Activity: The records below are to be quoted in full; please keep every word exact.

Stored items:

┌──

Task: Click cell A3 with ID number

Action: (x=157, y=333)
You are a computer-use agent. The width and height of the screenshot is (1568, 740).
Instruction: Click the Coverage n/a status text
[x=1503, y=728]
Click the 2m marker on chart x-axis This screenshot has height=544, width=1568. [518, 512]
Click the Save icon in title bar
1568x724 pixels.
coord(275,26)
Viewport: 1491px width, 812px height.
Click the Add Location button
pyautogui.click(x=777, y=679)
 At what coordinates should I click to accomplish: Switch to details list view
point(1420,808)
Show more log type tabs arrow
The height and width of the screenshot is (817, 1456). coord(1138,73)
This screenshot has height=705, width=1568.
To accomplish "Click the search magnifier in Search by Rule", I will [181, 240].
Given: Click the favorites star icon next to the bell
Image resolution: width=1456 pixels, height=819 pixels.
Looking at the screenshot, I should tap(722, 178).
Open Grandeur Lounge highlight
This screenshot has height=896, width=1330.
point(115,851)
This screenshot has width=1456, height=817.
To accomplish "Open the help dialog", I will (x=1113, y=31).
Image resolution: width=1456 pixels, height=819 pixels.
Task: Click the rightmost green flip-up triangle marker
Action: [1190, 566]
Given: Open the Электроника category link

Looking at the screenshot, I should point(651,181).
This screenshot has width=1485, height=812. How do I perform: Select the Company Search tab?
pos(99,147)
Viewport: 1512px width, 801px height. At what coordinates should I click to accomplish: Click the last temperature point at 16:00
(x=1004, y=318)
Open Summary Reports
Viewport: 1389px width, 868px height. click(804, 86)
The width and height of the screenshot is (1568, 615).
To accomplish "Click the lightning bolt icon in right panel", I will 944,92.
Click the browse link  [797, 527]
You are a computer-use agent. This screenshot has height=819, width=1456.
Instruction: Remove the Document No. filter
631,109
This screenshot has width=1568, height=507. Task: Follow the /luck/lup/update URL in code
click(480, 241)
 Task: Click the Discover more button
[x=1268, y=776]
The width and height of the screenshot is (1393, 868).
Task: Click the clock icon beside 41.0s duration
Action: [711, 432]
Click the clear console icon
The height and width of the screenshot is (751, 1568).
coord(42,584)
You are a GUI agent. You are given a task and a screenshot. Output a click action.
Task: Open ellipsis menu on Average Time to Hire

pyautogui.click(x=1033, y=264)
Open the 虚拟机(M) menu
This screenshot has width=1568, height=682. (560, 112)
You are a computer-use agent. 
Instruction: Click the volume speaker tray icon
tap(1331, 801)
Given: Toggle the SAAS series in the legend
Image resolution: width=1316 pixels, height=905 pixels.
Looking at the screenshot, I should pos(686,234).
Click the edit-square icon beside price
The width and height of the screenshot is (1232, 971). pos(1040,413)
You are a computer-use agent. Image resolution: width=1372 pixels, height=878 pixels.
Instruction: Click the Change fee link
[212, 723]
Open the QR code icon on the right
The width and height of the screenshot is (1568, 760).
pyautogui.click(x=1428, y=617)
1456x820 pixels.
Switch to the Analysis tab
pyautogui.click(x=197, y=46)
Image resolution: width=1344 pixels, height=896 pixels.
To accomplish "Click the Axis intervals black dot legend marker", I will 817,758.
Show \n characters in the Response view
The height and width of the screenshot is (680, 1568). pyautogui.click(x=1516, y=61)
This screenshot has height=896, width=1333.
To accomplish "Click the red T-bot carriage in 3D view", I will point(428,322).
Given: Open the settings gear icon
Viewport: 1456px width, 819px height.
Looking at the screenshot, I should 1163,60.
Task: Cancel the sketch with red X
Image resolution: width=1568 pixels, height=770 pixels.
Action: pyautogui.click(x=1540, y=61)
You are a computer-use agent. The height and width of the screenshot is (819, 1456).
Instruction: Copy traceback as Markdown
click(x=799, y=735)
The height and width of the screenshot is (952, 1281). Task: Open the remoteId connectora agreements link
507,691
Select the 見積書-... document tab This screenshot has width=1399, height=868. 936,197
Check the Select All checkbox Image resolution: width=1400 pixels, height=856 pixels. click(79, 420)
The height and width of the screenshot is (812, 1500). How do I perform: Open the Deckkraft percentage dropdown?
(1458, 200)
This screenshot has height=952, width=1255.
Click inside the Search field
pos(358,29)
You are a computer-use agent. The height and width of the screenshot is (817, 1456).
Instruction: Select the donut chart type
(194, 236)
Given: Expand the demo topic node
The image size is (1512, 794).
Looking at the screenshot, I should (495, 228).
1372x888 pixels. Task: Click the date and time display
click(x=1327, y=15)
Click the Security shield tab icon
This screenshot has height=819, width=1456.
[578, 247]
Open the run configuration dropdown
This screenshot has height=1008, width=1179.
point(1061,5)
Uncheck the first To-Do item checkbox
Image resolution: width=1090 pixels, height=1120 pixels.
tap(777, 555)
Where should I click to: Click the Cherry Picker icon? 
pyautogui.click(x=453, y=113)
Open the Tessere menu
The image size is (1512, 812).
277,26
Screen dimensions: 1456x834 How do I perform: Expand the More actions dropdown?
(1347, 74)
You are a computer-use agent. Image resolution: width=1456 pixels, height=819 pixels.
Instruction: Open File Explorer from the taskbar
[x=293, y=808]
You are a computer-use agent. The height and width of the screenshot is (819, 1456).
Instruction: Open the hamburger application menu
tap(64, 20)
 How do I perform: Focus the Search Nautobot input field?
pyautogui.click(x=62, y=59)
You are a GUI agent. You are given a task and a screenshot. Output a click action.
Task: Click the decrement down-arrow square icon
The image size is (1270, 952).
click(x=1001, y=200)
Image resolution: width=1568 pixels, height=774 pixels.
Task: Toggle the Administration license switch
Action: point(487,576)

└──

Answer:
Task: Click cell A3 with ID number

Action: (x=157, y=333)
You are a computer-use agent. The width and height of the screenshot is (1568, 740).
Instruction: Click the Coverage n/a status text
[x=1503, y=728]
Click the 2m marker on chart x-axis This screenshot has height=544, width=1568. [518, 512]
Click the Save icon in title bar
1568x724 pixels.
coord(275,26)
Viewport: 1491px width, 812px height.
Click the Add Location button
pyautogui.click(x=777, y=679)
 At what coordinates should I click to accomplish: Switch to details list view
point(1420,808)
Show more log type tabs arrow
The height and width of the screenshot is (817, 1456). coord(1138,73)
This screenshot has height=705, width=1568.
To accomplish "Click the search magnifier in Search by Rule", I will [181, 240].
Given: Click the favorites star icon next to the bell
Image resolution: width=1456 pixels, height=819 pixels.
Looking at the screenshot, I should tap(722, 178).
Open Grandeur Lounge highlight
This screenshot has height=896, width=1330.
point(115,851)
This screenshot has width=1456, height=817.
To accomplish "Open the help dialog", I will (x=1113, y=31).
Image resolution: width=1456 pixels, height=819 pixels.
Task: Click the rightmost green flip-up triangle marker
Action: [1190, 566]
Given: Open the Электроника category link

Looking at the screenshot, I should point(651,181).
This screenshot has width=1485, height=812. How do I perform: Select the Company Search tab?
pos(99,147)
Viewport: 1512px width, 801px height. At what coordinates should I click to accomplish: Click the last temperature point at 16:00
(x=1004, y=318)
Open Summary Reports
Viewport: 1389px width, 868px height. click(804, 86)
The width and height of the screenshot is (1568, 615).
To accomplish "Click the lightning bolt icon in right panel", I will 944,92.
Click the browse link  [797, 527]
You are a computer-use agent. This screenshot has height=819, width=1456.
Instruction: Remove the Document No. filter
631,109
This screenshot has width=1568, height=507. Task: Follow the /luck/lup/update URL in code
click(480, 241)
 Task: Click the Discover more button
[x=1268, y=776]
The width and height of the screenshot is (1393, 868).
Task: Click the clock icon beside 41.0s duration
Action: [711, 432]
Click the clear console icon
The height and width of the screenshot is (751, 1568).
coord(42,584)
You are a GUI agent. You are given a task and a screenshot. Output a click action.
Task: Open ellipsis menu on Average Time to Hire

pyautogui.click(x=1033, y=264)
Open the 虚拟机(M) menu
This screenshot has width=1568, height=682. (560, 112)
You are a computer-use agent. 
Instruction: Click the volume speaker tray icon
tap(1331, 801)
Given: Toggle the SAAS series in the legend
Image resolution: width=1316 pixels, height=905 pixels.
Looking at the screenshot, I should pos(686,234).
Click the edit-square icon beside price
The width and height of the screenshot is (1232, 971). pos(1040,413)
You are a computer-use agent. Image resolution: width=1372 pixels, height=878 pixels.
Instruction: Click the Change fee link
[212, 723]
Open the QR code icon on the right
The width and height of the screenshot is (1568, 760).
pyautogui.click(x=1428, y=617)
1456x820 pixels.
Switch to the Analysis tab
pyautogui.click(x=197, y=46)
Image resolution: width=1344 pixels, height=896 pixels.
To accomplish "Click the Axis intervals black dot legend marker", I will 817,758.
Show \n characters in the Response view
The height and width of the screenshot is (680, 1568). pyautogui.click(x=1516, y=61)
This screenshot has height=896, width=1333.
To accomplish "Click the red T-bot carriage in 3D view", I will point(428,322).
Given: Open the settings gear icon
Viewport: 1456px width, 819px height.
Looking at the screenshot, I should 1163,60.
Task: Cancel the sketch with red X
Image resolution: width=1568 pixels, height=770 pixels.
Action: pyautogui.click(x=1540, y=61)
You are a computer-use agent. The height and width of the screenshot is (819, 1456).
Instruction: Copy traceback as Markdown
click(x=799, y=735)
The height and width of the screenshot is (952, 1281). Task: Open the remoteId connectora agreements link
507,691
Select the 見積書-... document tab This screenshot has width=1399, height=868. 936,197
Check the Select All checkbox Image resolution: width=1400 pixels, height=856 pixels. click(79, 420)
The height and width of the screenshot is (812, 1500). How do I perform: Open the Deckkraft percentage dropdown?
(1458, 200)
This screenshot has height=952, width=1255.
Click inside the Search field
pos(358,29)
You are a computer-use agent. The height and width of the screenshot is (817, 1456).
Instruction: Select the donut chart type
(194, 236)
Given: Expand the demo topic node
The image size is (1512, 794).
Looking at the screenshot, I should (495, 228).
1372x888 pixels. Task: Click the date and time display
click(x=1327, y=15)
Click the Security shield tab icon
This screenshot has height=819, width=1456.
[578, 247]
Open the run configuration dropdown
This screenshot has height=1008, width=1179.
point(1061,5)
Uncheck the first To-Do item checkbox
Image resolution: width=1090 pixels, height=1120 pixels.
tap(777, 555)
Where should I click to: Click the Cherry Picker icon? 
pyautogui.click(x=453, y=113)
Open the Tessere menu
The image size is (1512, 812).
277,26
Screen dimensions: 1456x834 How do I perform: Expand the More actions dropdown?
(1347, 74)
You are a computer-use agent. Image resolution: width=1456 pixels, height=819 pixels.
Instruction: Open File Explorer from the taskbar
[x=293, y=808]
You are a computer-use agent. The height and width of the screenshot is (819, 1456).
Instruction: Open the hamburger application menu
tap(64, 20)
 How do I perform: Focus the Search Nautobot input field?
pyautogui.click(x=62, y=59)
You are a GUI agent. You are given a task and a screenshot. Output a click action.
Task: Click the decrement down-arrow square icon
The image size is (1270, 952).
click(x=1001, y=200)
Image resolution: width=1568 pixels, height=774 pixels.
Task: Toggle the Administration license switch
Action: point(487,576)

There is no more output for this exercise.